Open lblatchford opened 3 years ago
It looks like that is a COM field in the jpeg file, which is used for comments. For this field, the JPEG specification says "the interpretation is left to the application". So it seems there is no standard encoding for this field, and this likely applies to all other string fields in a jpeg file. To preserve the comment and other field data exactly, it probably makes sense to change the encoding to ISO-8859-1
. This encoding has no illegal values (which both US-ASCII and UTF-8 have) and so comment data will never be replaced due to encoding errors--this should allow parsing and unparsing exaclty the same. It does mean daffodil won't detect garbage/malicious comment data, but that can be handled outside of daffodil if it's important to the use case.

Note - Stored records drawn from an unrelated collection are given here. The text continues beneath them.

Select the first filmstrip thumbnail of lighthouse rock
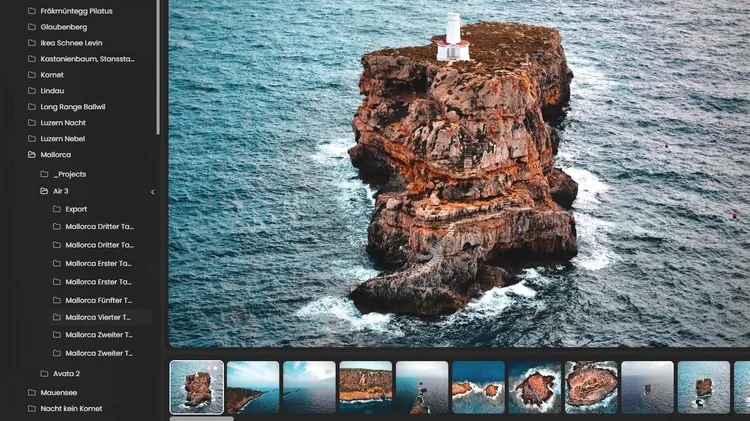Screen dimensions: 750x421 (x=197, y=387)
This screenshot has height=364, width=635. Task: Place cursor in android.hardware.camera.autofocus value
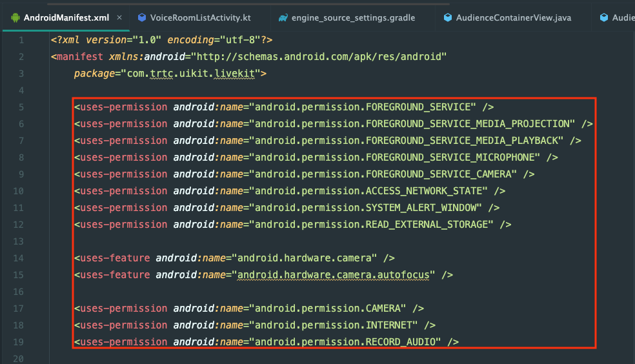pos(336,275)
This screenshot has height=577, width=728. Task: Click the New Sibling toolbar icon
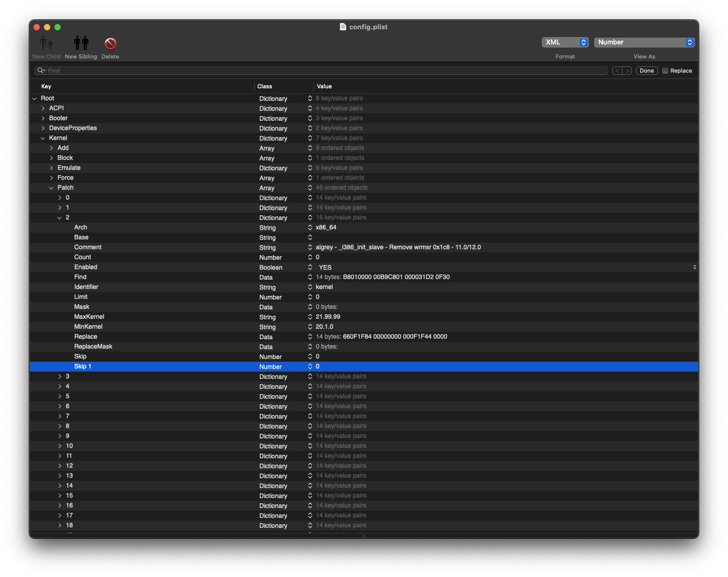(x=81, y=43)
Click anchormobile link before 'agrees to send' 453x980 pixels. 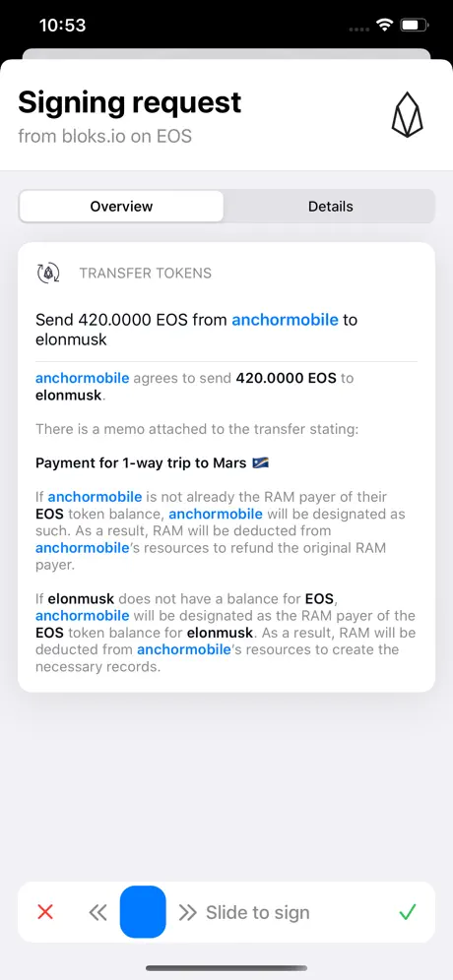[83, 378]
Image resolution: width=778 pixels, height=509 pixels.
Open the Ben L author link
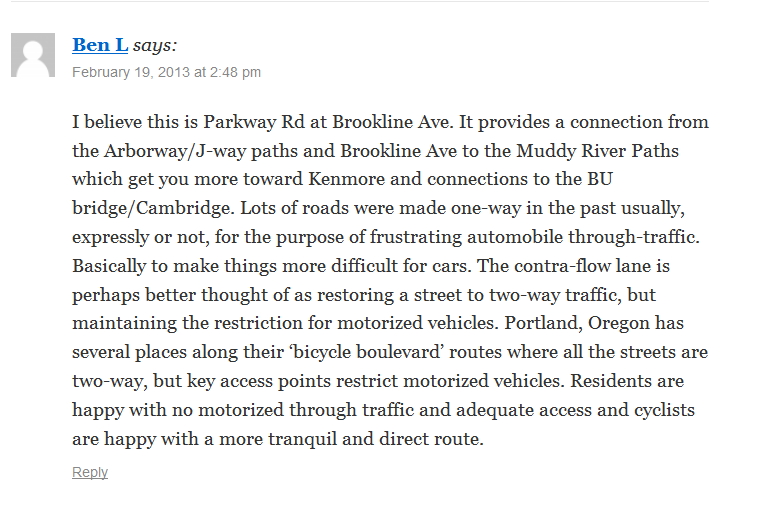point(100,45)
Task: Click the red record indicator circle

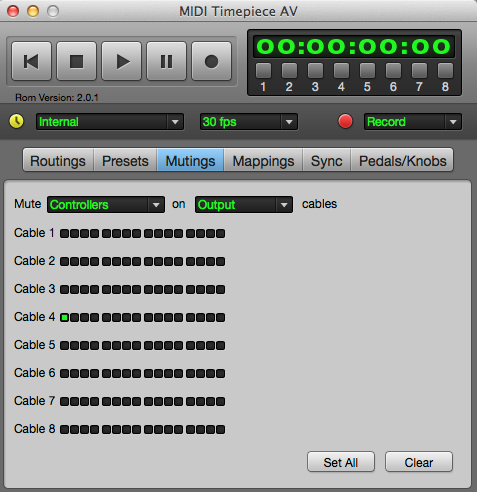Action: [345, 121]
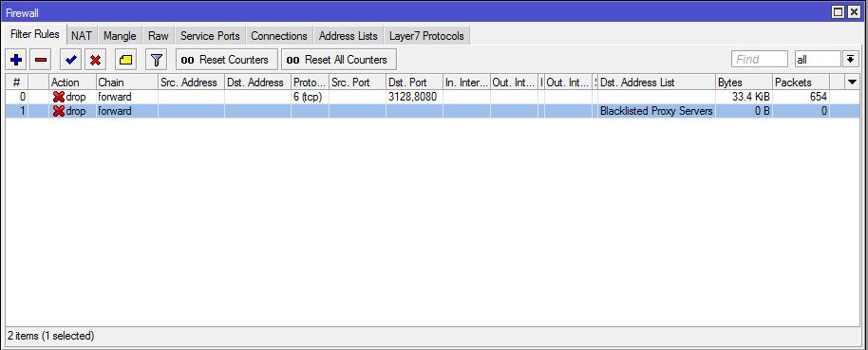This screenshot has height=350, width=868.
Task: Switch to the NAT tab
Action: click(82, 36)
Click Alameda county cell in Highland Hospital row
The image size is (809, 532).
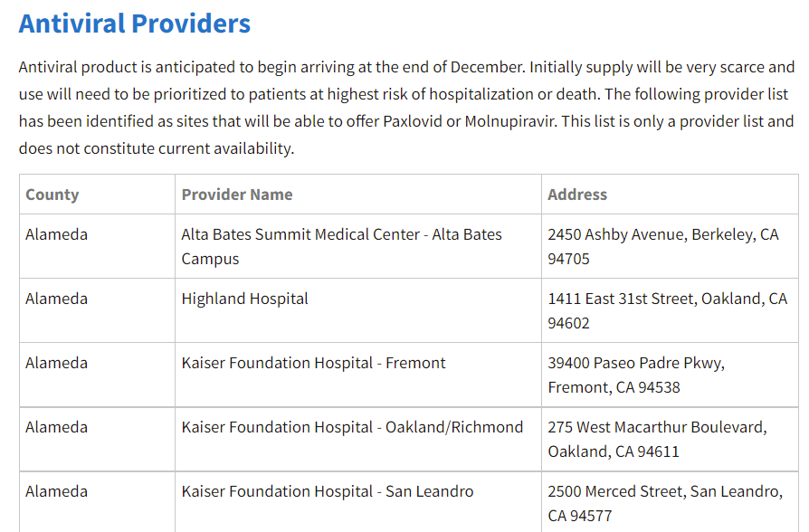click(x=56, y=299)
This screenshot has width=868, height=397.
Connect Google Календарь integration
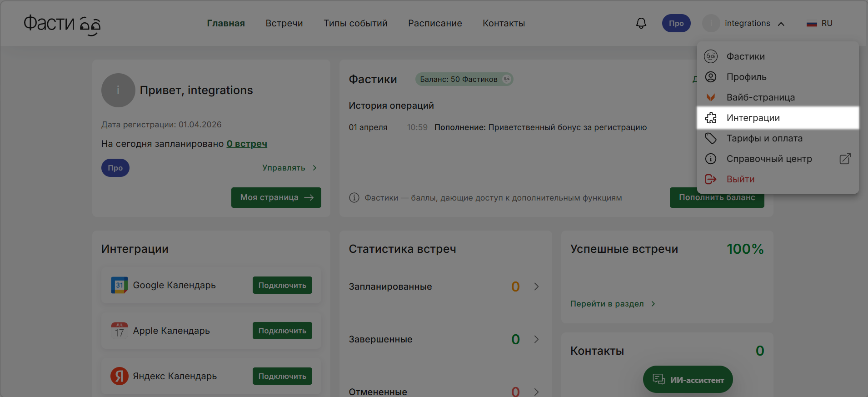[x=282, y=285]
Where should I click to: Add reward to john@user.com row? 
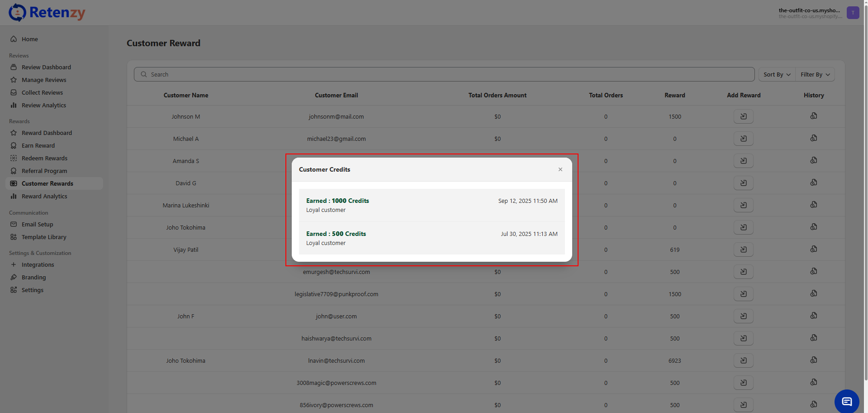point(743,316)
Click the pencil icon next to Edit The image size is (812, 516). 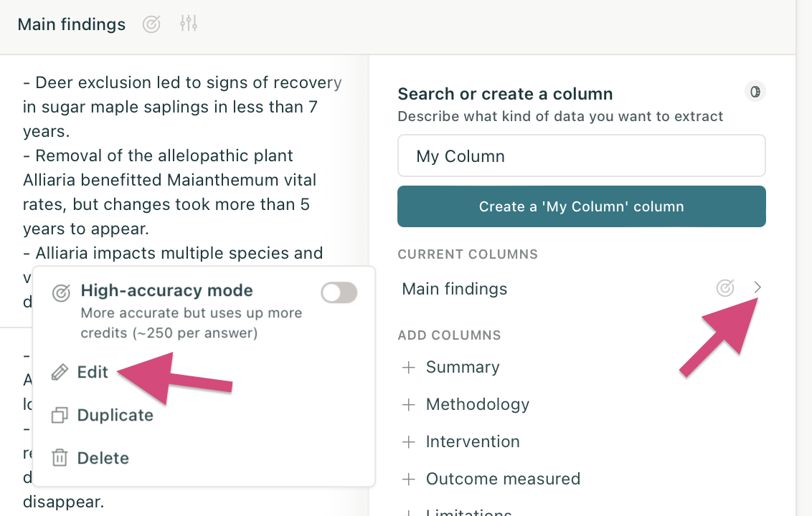click(x=60, y=372)
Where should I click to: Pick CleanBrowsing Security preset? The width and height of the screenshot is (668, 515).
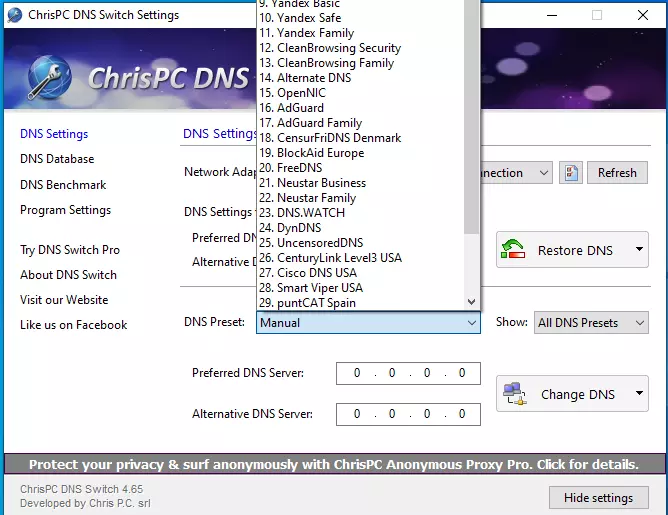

Would you like to create a pull request switching to ISO-8859-1?
dirtyword5x.jpg has a non-ASCII byte 0xa8 at offset 0x1a1b. test25.jpg has the same non-ASCII byte at offset 0x17ef.
When these files are parsed and then unparsed, the 0xa8 becomes 0x3f. After the parse, the infoset has the 0xa8 translated to 0xEFBFBD, the UTF-8 replacement character. If the encoding in the schema is changed from US-ASCII to UTF-8, 0xa8 is changed to 0xEFBFBD in the final JPEG, which is more clear.
Should the encoding be UTF-8 or something else other than US-ASCII?